Canlı ile cansızı ayıran şey:
Entropi.
Canlılık, entropiye karşı koyabilmektir.
Doğadaki tüm cansız sistemlerin mutlak surette uymak zorunda oldukları yegane yasa.
Yasa o kadar güçlü ki; bu evrenin sonunu getirecek olan şeydir de aynı zamanda.
Odanın bir köşesinde ısı kaynağı olduğunu düşünün.
t zaman sonra ısı, kaynaktan çevreye doğru yayılır.
Yayılmasaydı evlerimizi ısıtamazdık.
Oda sistemi ve havadaki partiküller yasaya karşı koyamadıkları için giderek aynılaşırlar.
Tıpkı ölen birinin toprağa karşı koyamayıp topraklaşması gibi.
Hücre çeperleriniz çevre ile sürekli etkileşim halindedir.
Ne var ki ölü birisi ile bizi ayıran şey de tam olarak bu.
Ölü bedenin giderek topraklaşması, hücre çeperlerinin aktif olarak enerji harcayamayıp dışarısı ile aynılaşmasından kaynaklanır.

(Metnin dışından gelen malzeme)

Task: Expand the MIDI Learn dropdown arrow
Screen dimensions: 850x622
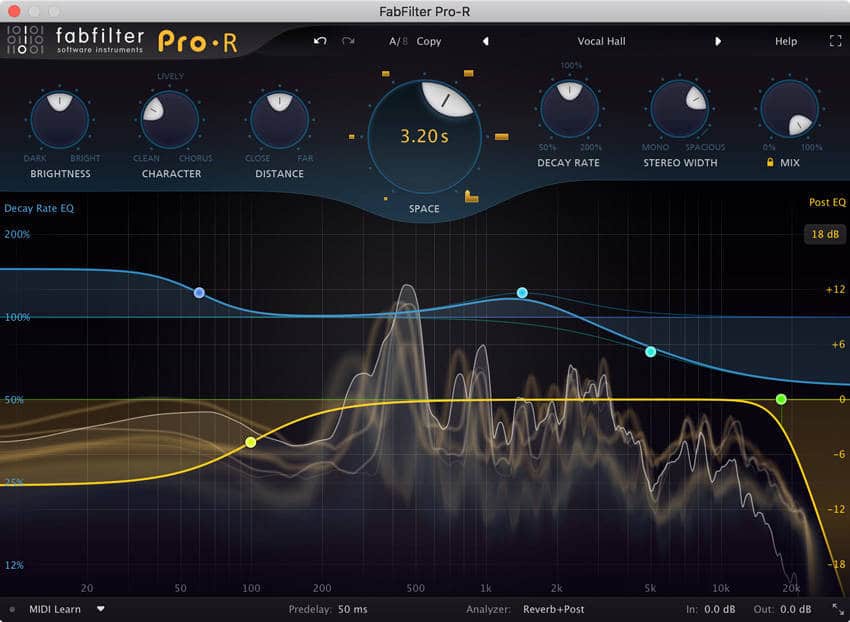Action: pos(100,608)
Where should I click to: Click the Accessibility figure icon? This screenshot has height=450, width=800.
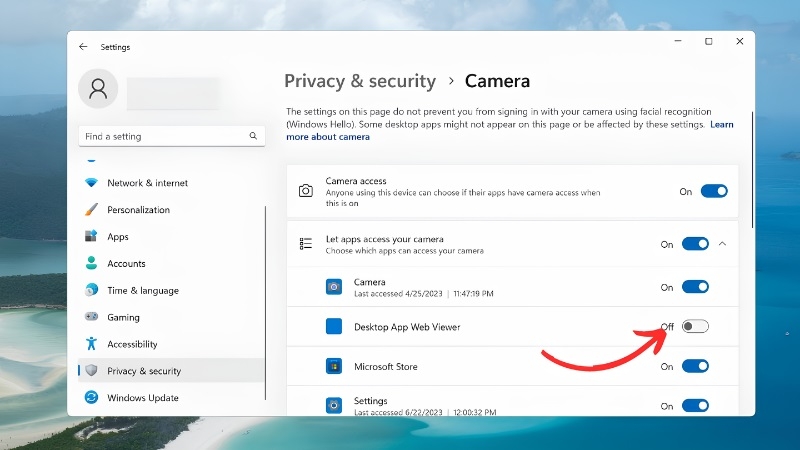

Dışarıdakiler elini kolunu sallayarak içeri dolmaya başlar.
İçerisi ile dışarı eşitlendiğinde artık ortada bir ölü beden dahi yoktur.

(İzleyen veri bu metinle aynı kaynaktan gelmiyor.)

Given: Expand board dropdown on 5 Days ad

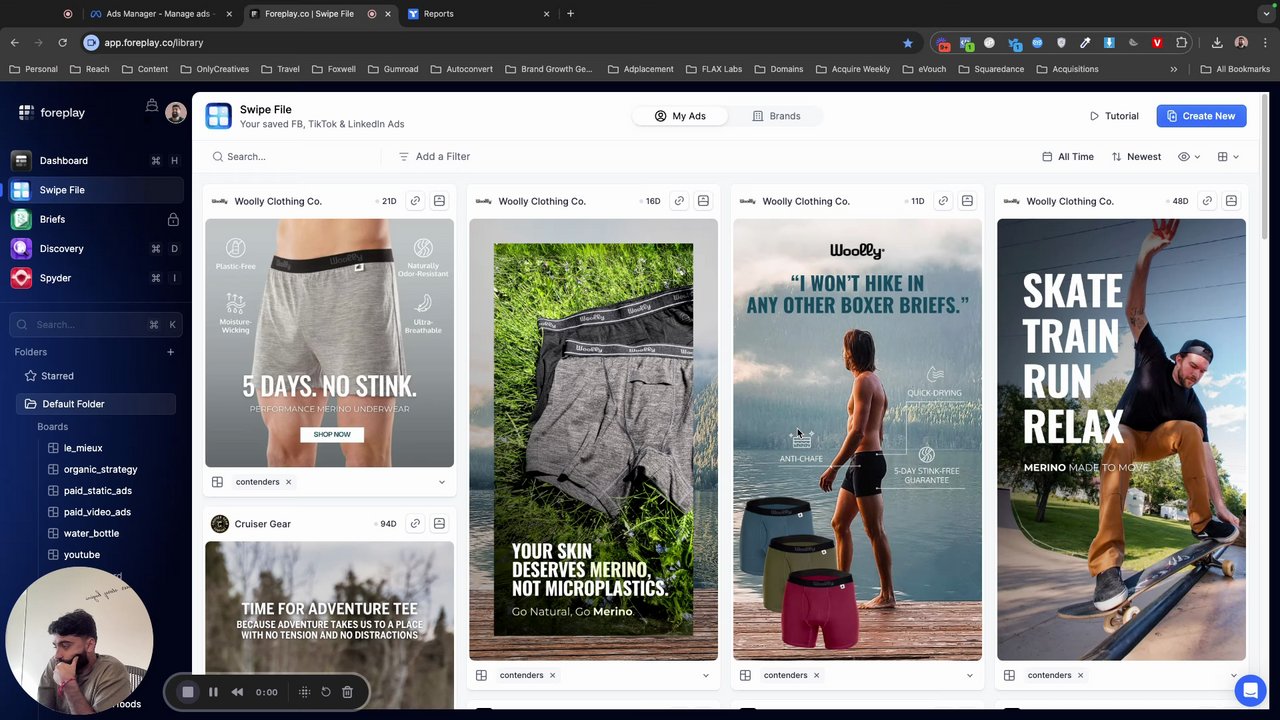Looking at the screenshot, I should click(441, 482).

Bu olay oldum olası bana tuhaf geldi.
Doğa sanki bir şey fısıldamakta:
Eğer şeyleri akışına bırakırsan herkesleşirsin.
Eğer dışarının içeriye sızmasına izin verirsen dağılırsın.
Ölürsün.
Yaşamak mı istiyorsun?
Öyleyse karşı koy.
“bakalım, başımıza ne gelecek” deme.
Kalk ve başına ne gelmesini istiyorsan onu getirt!
Çünkü hayat, başına gelecekleri bekleyip, kendini bulacağın bir yer değil.
Hayat, kelimenin tam anlamıyla "kendini yaratacağın" bir yer.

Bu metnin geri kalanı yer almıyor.